Ein echter Schlagerfang war es, wenn eine Waade 1000 Kisten – und noch viel mehr, bis zu 1700 – anlandete. Es kam auch vor, dass einige Waaden bei Südostwind auf der Südseite das Risiko eingingen, zu ihrem Zug zu fahren – mitunter hatten sie das Glück eines solchen Fangs und bekamen dafür auch noch einen guten Preis auf der Auktion. Es ist vorgekommen, dass eine solche Glückswaade mit ihrem Fang bis 16.000 Reichsmark einbrachte.
In unsrer Innenförde wurde von Mai bis September viel Kleinfischerei betrieben – mit Stellnetzen aller Art, mit Triezen und Reusen – womit man sich gut ernähren konnte.
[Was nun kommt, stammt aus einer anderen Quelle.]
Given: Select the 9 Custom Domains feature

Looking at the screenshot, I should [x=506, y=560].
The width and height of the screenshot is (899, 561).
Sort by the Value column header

Bis 1912, als die Marine im südlichen Teil der Förde ein großes Gelände erwarb, um dort eine Anlage als Versuchsanstalt für Torpedos zu errichten. Das war die erste große Störung in unserer Förde – mit möglichen Auswirkungen auch auf die Großfischerei. Als 1913 die sogenannte TVA in Dienst gestellt und erprobt wurde, zeigten sich erste Störungen für die Kleinfischerei. Besonders, wenn die Fischerboote über die Schussbahn fahren mussten, um zu ihren Fangplätzen längs der Südküste der Förde zu gelangen, hatten sie ihre Netze im Bereich der Schussbahn ausgesetzt. Denn die ganze Länge – über 1900 Meter – war zum Sperrgebiet erklärt, und somit wurde ein großes Fanggebiet der Fischerei entzogen. Ob die Fischerei dafür entschädigt wurde, ist mir nicht bekannt – ich habe nur davon gehört.
Doch unsere Förde wurde im Laufe der Jahre zu einem bedeutenden Übungsgebiet für die Marine. In den 1930er Jahren gab es bereits drei Torpedo-Versuchsanstalten in unserer Förde. Ab Mitte der 1920er Jahre begannen sich die Fischbestände Jahr für Jahr zu verringern – und so brach die große Waadenfischerei zusammen, ebenso die gesamte Goldbuttfischerei, zunächst mit Stellnetzen, später auch mit Schleppnetzen. Diese traurige Entwicklung betraf das gesamte Gewässer zwischen Alsen und dem Fehmarnsund und setzte sich in der westlichen Ostsee fort – insbesondere die Plattfischfischerei auf Goldbutt. Im Jahr 1929 fiel sogar die große Herbst-Treibnetzfischerei auf Heringe vor dem Großen Belt aus.